▶ Data supplied:

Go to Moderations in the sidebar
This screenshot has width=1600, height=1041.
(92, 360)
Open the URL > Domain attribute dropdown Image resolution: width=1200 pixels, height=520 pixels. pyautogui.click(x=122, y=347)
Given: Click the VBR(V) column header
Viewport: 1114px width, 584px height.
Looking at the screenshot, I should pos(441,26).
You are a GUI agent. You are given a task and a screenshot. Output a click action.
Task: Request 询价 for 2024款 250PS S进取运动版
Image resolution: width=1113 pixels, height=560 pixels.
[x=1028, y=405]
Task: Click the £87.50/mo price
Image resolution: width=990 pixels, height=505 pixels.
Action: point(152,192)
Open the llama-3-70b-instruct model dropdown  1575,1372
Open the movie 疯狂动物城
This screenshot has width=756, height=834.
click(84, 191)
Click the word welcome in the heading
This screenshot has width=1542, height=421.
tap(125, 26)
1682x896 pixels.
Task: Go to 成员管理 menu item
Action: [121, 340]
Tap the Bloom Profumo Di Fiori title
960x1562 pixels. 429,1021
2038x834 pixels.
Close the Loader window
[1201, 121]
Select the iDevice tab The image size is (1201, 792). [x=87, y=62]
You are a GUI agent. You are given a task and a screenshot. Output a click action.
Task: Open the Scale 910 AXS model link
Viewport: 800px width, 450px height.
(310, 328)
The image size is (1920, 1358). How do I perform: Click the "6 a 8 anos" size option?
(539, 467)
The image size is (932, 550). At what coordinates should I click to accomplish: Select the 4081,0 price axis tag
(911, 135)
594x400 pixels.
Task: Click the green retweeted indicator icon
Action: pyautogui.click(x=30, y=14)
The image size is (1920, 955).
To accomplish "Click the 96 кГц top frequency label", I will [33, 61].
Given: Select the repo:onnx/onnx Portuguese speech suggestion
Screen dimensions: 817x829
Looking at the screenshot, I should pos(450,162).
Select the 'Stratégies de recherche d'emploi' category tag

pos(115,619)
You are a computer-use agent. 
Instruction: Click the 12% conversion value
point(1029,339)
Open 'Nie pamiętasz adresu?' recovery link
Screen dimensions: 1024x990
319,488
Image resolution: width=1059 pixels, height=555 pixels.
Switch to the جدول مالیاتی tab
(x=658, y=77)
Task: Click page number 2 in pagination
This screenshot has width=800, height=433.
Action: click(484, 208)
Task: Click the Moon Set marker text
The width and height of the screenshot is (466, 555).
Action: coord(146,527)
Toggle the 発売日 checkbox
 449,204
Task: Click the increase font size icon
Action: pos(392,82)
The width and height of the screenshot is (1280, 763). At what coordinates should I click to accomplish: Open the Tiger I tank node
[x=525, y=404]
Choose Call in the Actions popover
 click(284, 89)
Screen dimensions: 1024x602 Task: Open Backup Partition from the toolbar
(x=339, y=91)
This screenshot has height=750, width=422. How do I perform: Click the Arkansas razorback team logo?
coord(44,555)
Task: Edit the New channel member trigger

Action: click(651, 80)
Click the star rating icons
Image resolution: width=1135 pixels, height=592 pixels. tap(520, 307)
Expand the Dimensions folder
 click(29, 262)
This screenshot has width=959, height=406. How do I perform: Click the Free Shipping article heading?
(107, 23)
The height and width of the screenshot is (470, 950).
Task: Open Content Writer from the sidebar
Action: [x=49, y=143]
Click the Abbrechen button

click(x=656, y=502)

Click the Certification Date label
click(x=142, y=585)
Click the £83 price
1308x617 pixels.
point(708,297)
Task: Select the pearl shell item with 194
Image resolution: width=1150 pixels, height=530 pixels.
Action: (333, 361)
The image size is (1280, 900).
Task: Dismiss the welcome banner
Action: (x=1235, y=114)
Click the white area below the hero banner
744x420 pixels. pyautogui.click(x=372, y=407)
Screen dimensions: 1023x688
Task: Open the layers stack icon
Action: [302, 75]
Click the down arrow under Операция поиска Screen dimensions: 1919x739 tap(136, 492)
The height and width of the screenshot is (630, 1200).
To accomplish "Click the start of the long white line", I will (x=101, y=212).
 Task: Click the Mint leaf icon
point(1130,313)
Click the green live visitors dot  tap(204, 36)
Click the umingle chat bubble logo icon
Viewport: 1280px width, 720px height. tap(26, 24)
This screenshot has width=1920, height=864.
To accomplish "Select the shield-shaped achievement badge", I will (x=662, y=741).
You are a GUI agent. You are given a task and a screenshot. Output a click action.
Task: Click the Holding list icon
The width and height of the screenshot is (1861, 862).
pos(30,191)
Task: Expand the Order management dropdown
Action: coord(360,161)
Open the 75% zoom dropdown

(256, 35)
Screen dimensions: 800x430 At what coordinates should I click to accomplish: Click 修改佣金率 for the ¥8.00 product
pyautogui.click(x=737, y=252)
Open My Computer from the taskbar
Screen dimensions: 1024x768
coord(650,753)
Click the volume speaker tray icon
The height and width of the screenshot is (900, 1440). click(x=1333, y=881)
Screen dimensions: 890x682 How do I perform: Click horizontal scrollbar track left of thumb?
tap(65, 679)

▶ Exercise instructions: Nothing in the records should differ from the original when you retype them.

▶ Reply:
Go to Moderations in the sidebar
This screenshot has width=1600, height=1041.
(92, 360)
Open the URL > Domain attribute dropdown Image resolution: width=1200 pixels, height=520 pixels. pyautogui.click(x=122, y=347)
Given: Click the VBR(V) column header
Viewport: 1114px width, 584px height.
Looking at the screenshot, I should pos(441,26).
You are a GUI agent. You are given a task and a screenshot. Output a click action.
Task: Request 询价 for 2024款 250PS S进取运动版
Image resolution: width=1113 pixels, height=560 pixels.
[x=1028, y=405]
Task: Click the £87.50/mo price
Image resolution: width=990 pixels, height=505 pixels.
Action: point(152,192)
Open the llama-3-70b-instruct model dropdown  1575,1372
Open the movie 疯狂动物城
This screenshot has width=756, height=834.
click(84, 191)
Click the word welcome in the heading
This screenshot has width=1542, height=421.
tap(125, 26)
1682x896 pixels.
Task: Go to 成员管理 menu item
Action: [121, 340]
Tap the Bloom Profumo Di Fiori title
960x1562 pixels. 429,1021
2038x834 pixels.
Close the Loader window
[1201, 121]
Select the iDevice tab The image size is (1201, 792). [x=87, y=62]
You are a GUI agent. You are given a task and a screenshot. Output a click action.
Task: Open the Scale 910 AXS model link
Viewport: 800px width, 450px height.
(310, 328)
The image size is (1920, 1358). How do I perform: Click the "6 a 8 anos" size option?
(539, 467)
The image size is (932, 550). At what coordinates should I click to accomplish: Select the 4081,0 price axis tag
(911, 135)
594x400 pixels.
Task: Click the green retweeted indicator icon
Action: pyautogui.click(x=30, y=14)
The image size is (1920, 955).
To accomplish "Click the 96 кГц top frequency label", I will [33, 61].
Given: Select the repo:onnx/onnx Portuguese speech suggestion
Screen dimensions: 817x829
Looking at the screenshot, I should pos(450,162).
Select the 'Stratégies de recherche d'emploi' category tag

pos(115,619)
You are a computer-use agent. 
Instruction: Click the 12% conversion value
point(1029,339)
Open 'Nie pamiętasz adresu?' recovery link
Screen dimensions: 1024x990
319,488
Image resolution: width=1059 pixels, height=555 pixels.
Switch to the جدول مالیاتی tab
(x=658, y=77)
Task: Click page number 2 in pagination
This screenshot has width=800, height=433.
Action: click(484, 208)
Task: Click the Moon Set marker text
The width and height of the screenshot is (466, 555).
Action: coord(146,527)
Toggle the 発売日 checkbox
 449,204
Task: Click the increase font size icon
Action: pos(392,82)
The width and height of the screenshot is (1280, 763). At what coordinates should I click to accomplish: Open the Tiger I tank node
[x=525, y=404]
Choose Call in the Actions popover
 click(284, 89)
Screen dimensions: 1024x602 Task: Open Backup Partition from the toolbar
(x=339, y=91)
This screenshot has height=750, width=422. How do I perform: Click the Arkansas razorback team logo?
coord(44,555)
Task: Edit the New channel member trigger

Action: click(651, 80)
Click the star rating icons
Image resolution: width=1135 pixels, height=592 pixels. tap(520, 307)
Expand the Dimensions folder
 click(29, 262)
This screenshot has width=959, height=406. How do I perform: Click the Free Shipping article heading?
(107, 23)
The height and width of the screenshot is (470, 950).
Task: Open Content Writer from the sidebar
Action: [x=49, y=143]
Click the Abbrechen button

click(x=656, y=502)

Click the Certification Date label
click(x=142, y=585)
Click the £83 price
1308x617 pixels.
point(708,297)
Task: Select the pearl shell item with 194
Image resolution: width=1150 pixels, height=530 pixels.
Action: (333, 361)
The image size is (1280, 900).
Task: Dismiss the welcome banner
Action: (x=1235, y=114)
Click the white area below the hero banner
744x420 pixels. pyautogui.click(x=372, y=407)
Screen dimensions: 1023x688
Task: Open the layers stack icon
Action: [302, 75]
Click the down arrow under Операция поиска Screen dimensions: 1919x739 tap(136, 492)
The height and width of the screenshot is (630, 1200).
To accomplish "Click the start of the long white line", I will (x=101, y=212).
 Task: Click the Mint leaf icon
point(1130,313)
Click the green live visitors dot  tap(204, 36)
Click the umingle chat bubble logo icon
Viewport: 1280px width, 720px height. tap(26, 24)
This screenshot has width=1920, height=864.
To accomplish "Select the shield-shaped achievement badge", I will (x=662, y=741).
You are a GUI agent. You are given a task and a screenshot. Output a click action.
Task: Click the Holding list icon
The width and height of the screenshot is (1861, 862).
pos(30,191)
Task: Expand the Order management dropdown
Action: coord(360,161)
Open the 75% zoom dropdown

(256, 35)
Screen dimensions: 800x430 At what coordinates should I click to accomplish: Click 修改佣金率 for the ¥8.00 product
pyautogui.click(x=737, y=252)
Open My Computer from the taskbar
Screen dimensions: 1024x768
coord(650,753)
Click the volume speaker tray icon
The height and width of the screenshot is (900, 1440). click(x=1333, y=881)
Screen dimensions: 890x682 How do I perform: Click horizontal scrollbar track left of thumb?
tap(65, 679)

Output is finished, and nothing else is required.